Malaria remains a devastating disease, affecting 216 million people annually, with 445,000 deaths occurring primarily in children under 5 years old. Malaria treatment relies primarily on drugs that target the disease-causing asexual blood stages (ABS) of Plasmodium parasites, the organisms responsible for human malaria. Whereas travelers may rely on short-term daily chemoprotective drugs, those living in endemic regions require long-term malaria protection such as insecticide-treated nets (ITNs) and vector control. However, ITNs do not fully shield individuals from malaria, may lose potency with time, and can be bulky and difficult to use. Another concern is that mosquitos may become resistant to the active insecticides that are used in ITNs and vector control.

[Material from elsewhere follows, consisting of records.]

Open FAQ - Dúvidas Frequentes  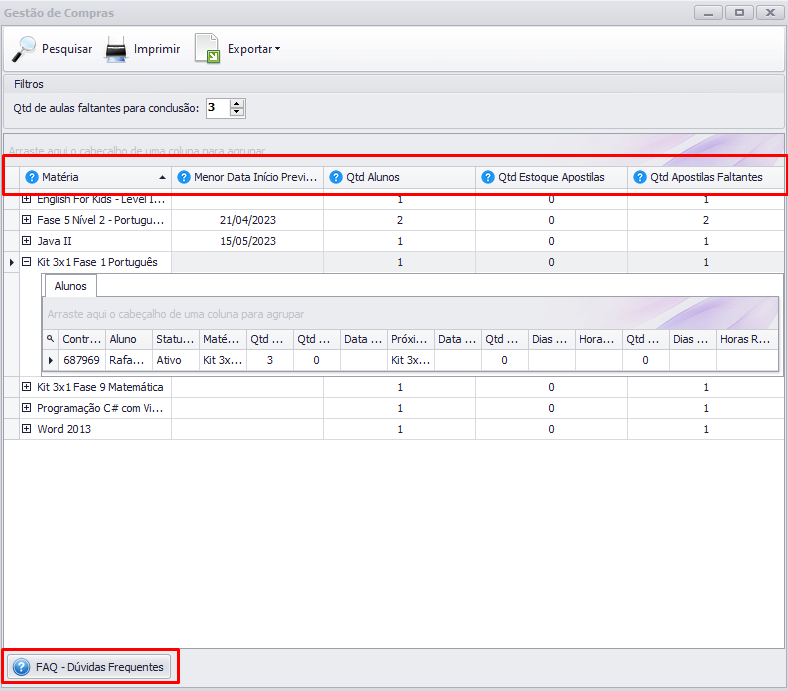pos(89,667)

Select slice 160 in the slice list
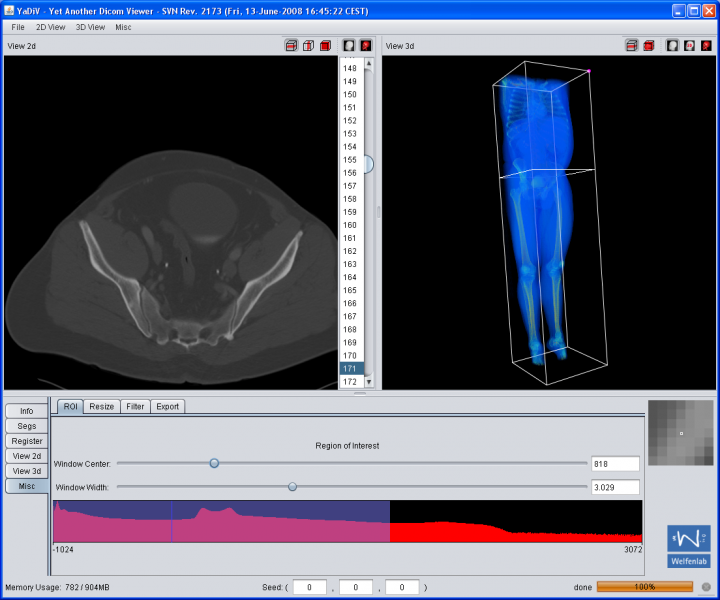(x=350, y=225)
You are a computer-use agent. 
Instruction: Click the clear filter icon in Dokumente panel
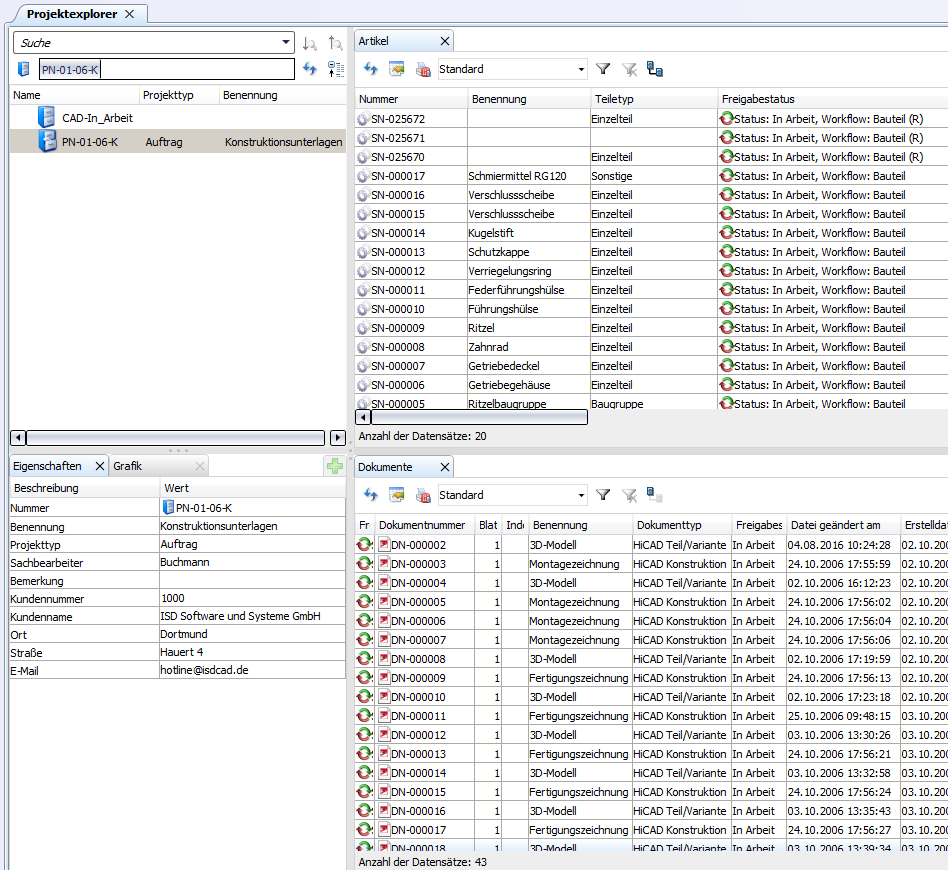[x=629, y=495]
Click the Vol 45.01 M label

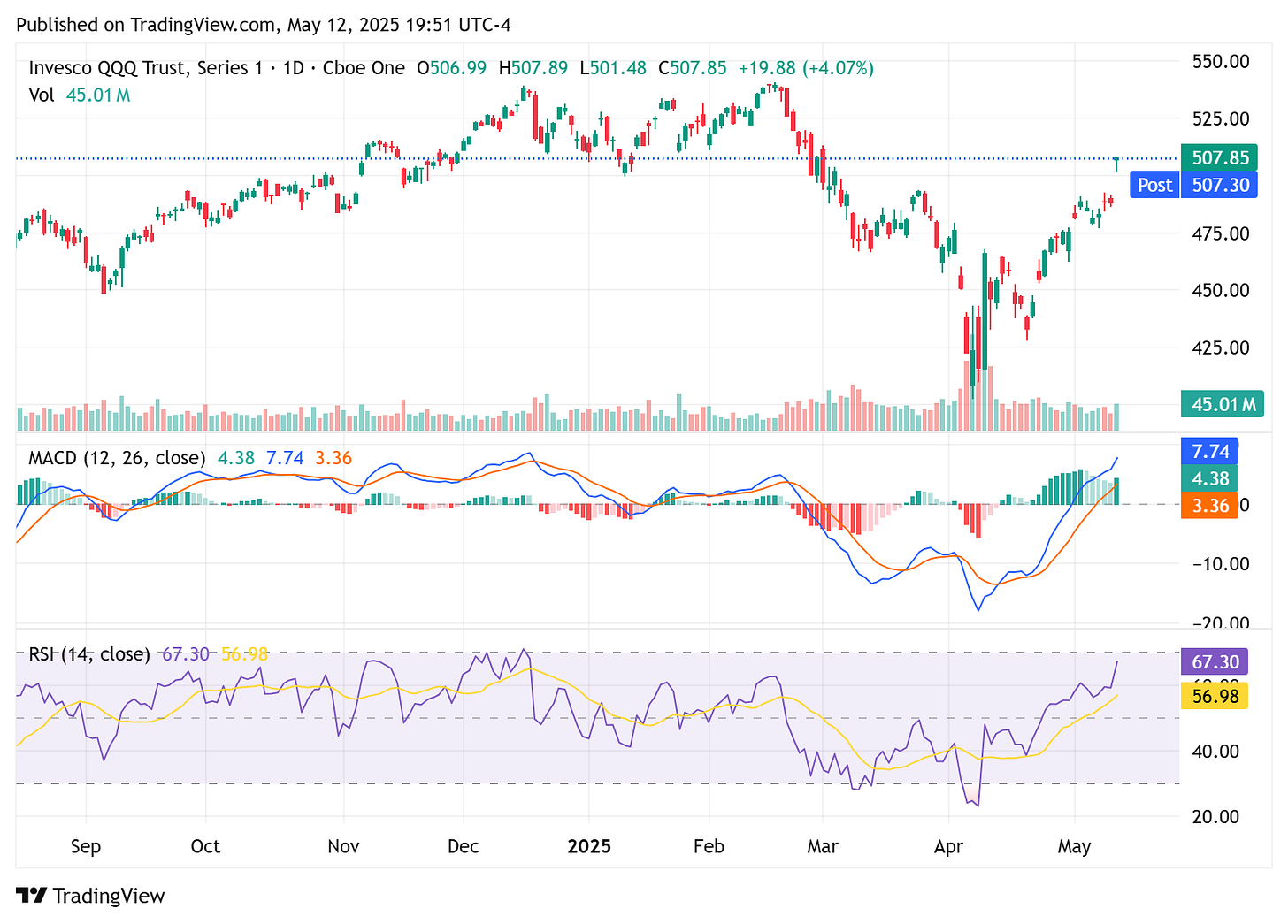click(80, 95)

As the possibility of malaria elimination becomes more tangible, the ideal antimalarial medicine profile should include chemoprotection. Chemoprotective medicines typically work against the exoerythrocytic parasite forms that invade and develop in the liver and are responsible for the earliest asymptomatic stage of the infection. Such medicines could be formulated to provide long-acting prophylaxis, safeguarding individuals that are living near or traveling to areas that have been cleared of parasites. Long-acting chemoprotection in endemic regions could also greatly reduce circulating parasite numbers and potentially replace a vaccine in an elimination campaign. Although millions of compounds have been screened for activity against parasite ABS, and some have been subsequently tested for potential prophylactic activity, large-scale searches that begin with prophylactic activity have not been performed because of the complexity of the assay: This assay requires the production of infected laboratory-reared mosquitoes and hand-dissection of the sporozoite-infected salivary glands from mosquito thoraxes.

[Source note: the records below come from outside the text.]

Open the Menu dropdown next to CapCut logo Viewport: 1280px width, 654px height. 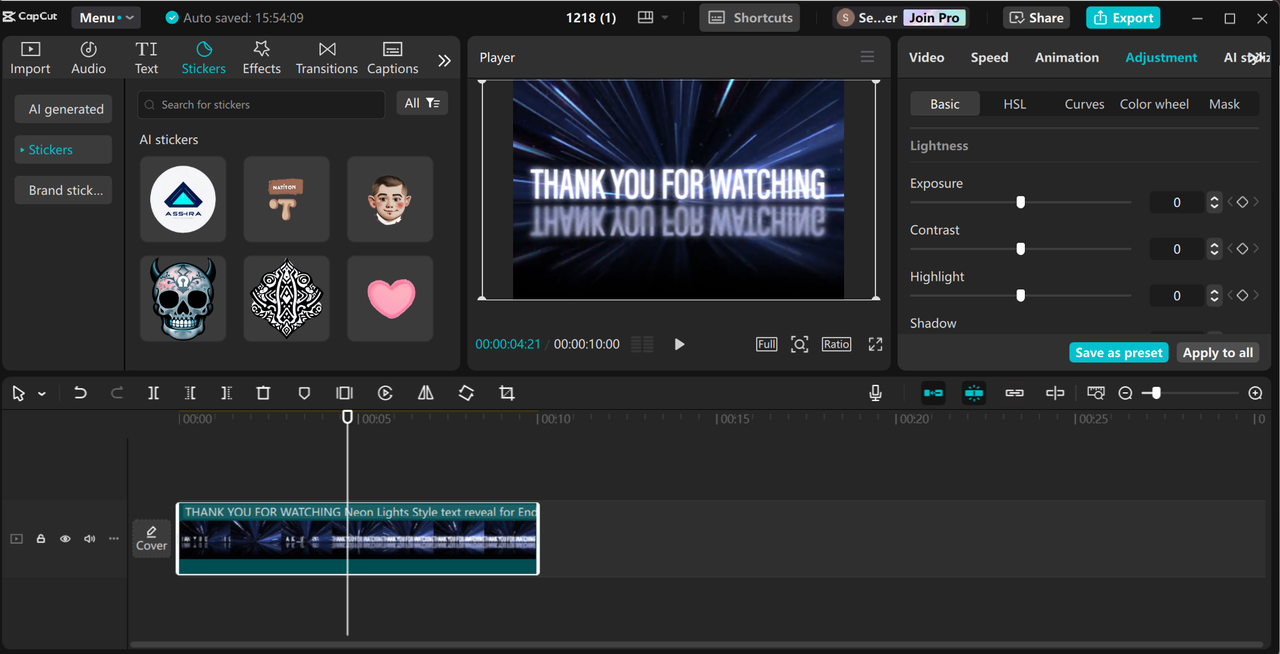click(106, 18)
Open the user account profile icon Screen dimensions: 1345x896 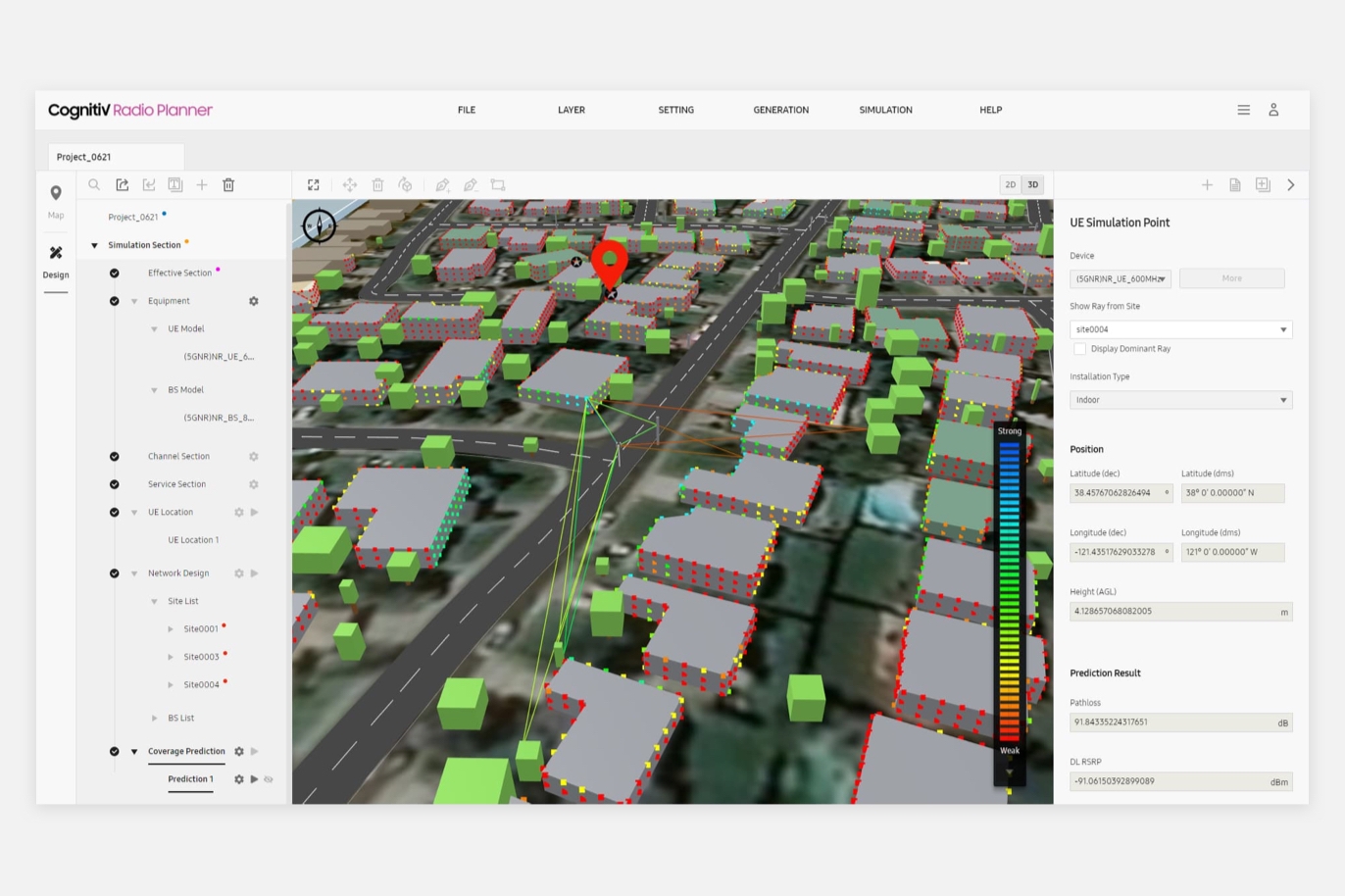[x=1273, y=110]
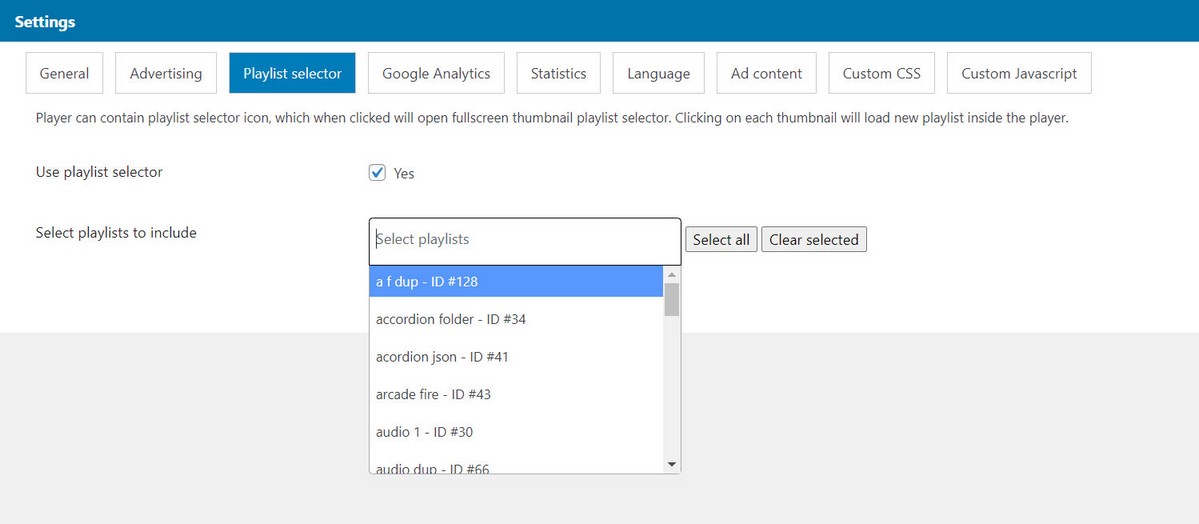Choose 'arcade fire - ID #43' playlist

(x=516, y=395)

To discover leads for next-generation chemoprotective antimalarial drugs, we used luciferase-expressing Plasmodium spp. parasites, dissected from more than a million mosquitoes over a 2-year period, to test more than 500,000 compounds for their ability to inhibit liver-stage development of malaria (681 compounds showed a half-maximal inhibitory concentration of <1 μM). Cluster analysis identified potent and previously unreported scaffold families, as well as other series previously associated with chemoprophylaxis. These leads were further tested through multiple phenotypic assays that predict stage-specific and multispecies antimalarial activity. This work revealed compound classes that are likely to provide symptomatic relief from blood-stage parasitemia in addition to providing protection. Target identification by use of functional assays, in vitro evolution, or metabolic profiling revealed 58 mitochondrial inhibitors but also many chemotypes possibly with previously unknown mechanisms of action, some which may disrupt the host pathogen signaling.
Our data substantially expands the set of compounds with demonstrated activity against two known targets of chemoprotective drugs, cytochrome bc1 and dihydroorotate dehydrogenase. These present a rich collection of chemical diversity that may be exploited by members of the community seeking to accelerate malaria elimination with chemoprotection and chemoprophylaxis through open-source drug discovery.